A few weeks back at the end of October, when solicitors annually renew their practising certificates and professional indemnity insurance, I did not. This has of course been in planning for some time as part of a handing over of the reins to my younger, smarter and indubitably better-looking co-directors Laura and Stacey who have been incrementally acquiring my interest in the practice over a number of years now. Our name change this summer sought to recognise the huge part the girls have played in the firm’s more recent successes and was perhaps the first outward sign of a succession road map which has been in place for around five years. This month is now the next step along that road, being the last I will spend suited and booted and sitting behind a desk on a full-time basis. The momentous decision not to renew my practising certificate now means that for the first time in nearly forty years I am no longer a practising solicitor nor director of the firm. I have instead now taken up a consultancy role within the practice I started eighteen years ago and looking to a new relationship with the firm. Come Christmas I will step back further, working just a few days each month to help with mentoring Laura and Stacey if ever they need a sounding board and it is they who will now steer the practice supported by the fabulous team we have built around us.
There’s no denying that it’s a time of great change and as we all know change can be challenging. After all, I will have to learn to adapt to no longer getting up at 6am every day and working 55-hour weeks, although it is a challenge, I have to say, I am more than ready for! Laura and Stacey and the team will now drive maloco mowat parker forward, pursuing their vision of what a top performing customer focused solicitors and estate agency should look like. I have every confidence in their wide-ranging talents, and I know that they will take the practice to the next level in professional excellence. I am also delighted to say that the vision of customer excellence, innovation and pro activity with a few giggles chucked in for good measure and which course I have sought to pursue, is very much the one they too will follow. Plus ca change as I said.
Another aspect of time moving on but staying the same that struck me as I indulged in a little wistful reminiscing was that I entered the profession at a time of big hair and mullets and now as I leave the mullet is, I find, making a comeback! Sadly, I myself can no longer rock the look being a bit more follicly challenged than in 1984 when I began my apprenticeship, but it’s reassuring to know my trend setting ways and days as a fashion icon were not in vain!

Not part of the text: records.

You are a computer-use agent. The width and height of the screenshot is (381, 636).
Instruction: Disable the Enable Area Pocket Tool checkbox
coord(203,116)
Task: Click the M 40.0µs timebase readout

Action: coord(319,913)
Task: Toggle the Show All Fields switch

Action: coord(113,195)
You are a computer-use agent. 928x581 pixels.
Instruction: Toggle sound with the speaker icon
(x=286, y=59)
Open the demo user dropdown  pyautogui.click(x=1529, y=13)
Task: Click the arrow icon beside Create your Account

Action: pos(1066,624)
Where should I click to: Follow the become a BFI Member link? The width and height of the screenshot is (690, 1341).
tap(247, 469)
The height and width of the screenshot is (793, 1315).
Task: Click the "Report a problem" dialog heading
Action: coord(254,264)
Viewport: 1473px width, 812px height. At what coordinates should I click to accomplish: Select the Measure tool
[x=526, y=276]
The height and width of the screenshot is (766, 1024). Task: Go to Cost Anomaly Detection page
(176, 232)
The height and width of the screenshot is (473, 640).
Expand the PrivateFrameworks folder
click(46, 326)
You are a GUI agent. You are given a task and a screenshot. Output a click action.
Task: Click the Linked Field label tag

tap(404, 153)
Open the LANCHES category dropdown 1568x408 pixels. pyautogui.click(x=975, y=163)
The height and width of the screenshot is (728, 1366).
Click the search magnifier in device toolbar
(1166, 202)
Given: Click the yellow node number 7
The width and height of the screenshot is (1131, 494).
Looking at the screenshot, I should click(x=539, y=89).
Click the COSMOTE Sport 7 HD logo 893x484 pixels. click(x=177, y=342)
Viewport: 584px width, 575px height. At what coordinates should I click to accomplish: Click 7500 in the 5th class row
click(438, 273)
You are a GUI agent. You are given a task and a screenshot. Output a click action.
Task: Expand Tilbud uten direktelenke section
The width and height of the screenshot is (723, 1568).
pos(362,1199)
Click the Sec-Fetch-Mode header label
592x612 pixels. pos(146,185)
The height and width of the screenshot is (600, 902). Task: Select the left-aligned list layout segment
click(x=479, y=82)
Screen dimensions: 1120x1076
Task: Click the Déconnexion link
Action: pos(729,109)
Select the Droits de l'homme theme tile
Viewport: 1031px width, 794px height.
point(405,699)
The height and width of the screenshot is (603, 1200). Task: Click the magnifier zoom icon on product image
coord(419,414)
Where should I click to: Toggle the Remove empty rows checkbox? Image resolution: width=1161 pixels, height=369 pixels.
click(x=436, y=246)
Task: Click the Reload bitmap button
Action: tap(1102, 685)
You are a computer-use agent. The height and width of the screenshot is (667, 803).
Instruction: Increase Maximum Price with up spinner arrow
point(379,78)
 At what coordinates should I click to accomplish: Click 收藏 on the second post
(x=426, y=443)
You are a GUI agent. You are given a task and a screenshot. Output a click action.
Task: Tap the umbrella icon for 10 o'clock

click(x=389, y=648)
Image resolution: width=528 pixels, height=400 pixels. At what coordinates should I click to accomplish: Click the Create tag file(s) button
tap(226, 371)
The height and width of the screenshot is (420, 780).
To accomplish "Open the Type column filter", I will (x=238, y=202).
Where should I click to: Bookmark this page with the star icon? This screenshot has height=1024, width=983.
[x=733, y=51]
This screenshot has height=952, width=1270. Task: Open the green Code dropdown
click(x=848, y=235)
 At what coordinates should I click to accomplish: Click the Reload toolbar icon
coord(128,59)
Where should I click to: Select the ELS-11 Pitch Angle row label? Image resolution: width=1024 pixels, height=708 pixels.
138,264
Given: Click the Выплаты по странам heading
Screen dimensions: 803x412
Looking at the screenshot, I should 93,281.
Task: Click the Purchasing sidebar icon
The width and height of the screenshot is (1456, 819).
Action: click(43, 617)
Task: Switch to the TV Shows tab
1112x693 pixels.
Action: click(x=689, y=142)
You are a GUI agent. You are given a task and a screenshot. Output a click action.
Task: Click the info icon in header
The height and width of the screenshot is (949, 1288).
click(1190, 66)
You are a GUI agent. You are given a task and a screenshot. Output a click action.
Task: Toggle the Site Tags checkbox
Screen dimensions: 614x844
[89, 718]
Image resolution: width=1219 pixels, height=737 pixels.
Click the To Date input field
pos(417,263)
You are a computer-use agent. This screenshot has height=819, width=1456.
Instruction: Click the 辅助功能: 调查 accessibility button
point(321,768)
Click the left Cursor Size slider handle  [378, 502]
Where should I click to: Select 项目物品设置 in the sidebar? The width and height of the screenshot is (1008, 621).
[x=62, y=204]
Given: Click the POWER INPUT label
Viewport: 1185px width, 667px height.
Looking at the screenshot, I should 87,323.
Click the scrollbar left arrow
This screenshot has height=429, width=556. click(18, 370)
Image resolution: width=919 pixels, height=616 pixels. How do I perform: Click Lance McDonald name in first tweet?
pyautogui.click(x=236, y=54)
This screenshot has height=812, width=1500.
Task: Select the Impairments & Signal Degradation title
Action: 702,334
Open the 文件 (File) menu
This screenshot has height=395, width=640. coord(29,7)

As I say, I will continue to be involved with the practice albeit on a light touch basis. I will, I know, miss the daily contact with Laura, Stacey and the team, the general chit-chat and the laughs. I’ll miss too the many professional friendships I have built over the years with other local solicitors, mortgage brokers etc. The local faculty of solicitors has always been a very supportive and collegiate one so that despite being in competition with one another, we all get along incredibly well. I’ll miss the many clients (well, maybe not the difficult ones!) it’s been my privilege to represent over the last four decades and whom, I hope, will continue to support the practice. You are in the very best and the very safest of hands, I promise. Laura, Stacey and the team, I know, will excel without me and that is exactly how it should be. The times indeed are changing and yet much, I know, will remain the same.